What is the form of Green's Theorem?
-The line integral of P dx + Q dy around a closed curve C is equal to the double integral over the enclosed area D of (โQ/โx - โP/โy) dA.
How does curve direction affect Green's Theorem?
-Green's Theorem applies directly to counterclockwise oriented closed curves. For clockwise oriented curves, the theorem still applies but with a negative sign on the double integral.
What were the key steps in applying Green's Theorem to the example with the square curve?
-First the double integral was set up over the square domain from 0 to 1 in x and y. Then the partial derivatives โQ/โx and โP/โy were computed and plugged into the integrand. Finally, the double integral was evaluated over the bounds.
Why was the double integral equal to 1/2 in the square curve example?
-When the partial derivatives were computed, the integrand simplified to just x.

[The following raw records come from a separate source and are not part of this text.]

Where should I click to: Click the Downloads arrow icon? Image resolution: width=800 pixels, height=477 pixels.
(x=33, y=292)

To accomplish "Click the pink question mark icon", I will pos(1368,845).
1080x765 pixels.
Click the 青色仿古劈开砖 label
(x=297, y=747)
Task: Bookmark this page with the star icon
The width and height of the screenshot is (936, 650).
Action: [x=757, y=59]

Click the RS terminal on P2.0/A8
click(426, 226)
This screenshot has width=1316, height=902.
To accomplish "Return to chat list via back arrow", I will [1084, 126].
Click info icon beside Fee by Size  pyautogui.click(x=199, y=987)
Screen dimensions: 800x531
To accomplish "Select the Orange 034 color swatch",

Integrating this first from 0 to 1 in x gave x^2/2 evaluated from 0 to 1, or 1/2. The y integral then had no y dependence, so integrating the constant 1/2 in y gave another 1/2.
How do you set up the bounds for an irregular domain?
-The same ideas from double integrals apply. You must consider the shape carefully and determine the appropriate order and bounds for x and y to cover the full enclosed area.
What were the bounds for the triangle domain example?
-Since y went from 0 to x, y was integrated first from 0 to x. Then x went from 0 to 1, so the bounds were โซ01 โซ0x (โQ/โx - โP/โy) dy dx.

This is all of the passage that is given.